◆ **TASK INSTRUCTIONS**:
Write out exactly the lines running from the one that contains "[Toggle menu] (66, 6)" through the end of the material.

◆ **EXERCISE INPUTS**:
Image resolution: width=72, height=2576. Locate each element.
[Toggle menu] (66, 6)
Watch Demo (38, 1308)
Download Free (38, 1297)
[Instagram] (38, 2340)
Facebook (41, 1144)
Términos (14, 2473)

◆ **ANSWER SPACE**:
[Toggle menu] (66, 6)
Watch Demo (38, 1308)
Download Free (38, 1297)
[Instagram] (38, 2340)
Facebook (41, 1144)
Términos (14, 2473)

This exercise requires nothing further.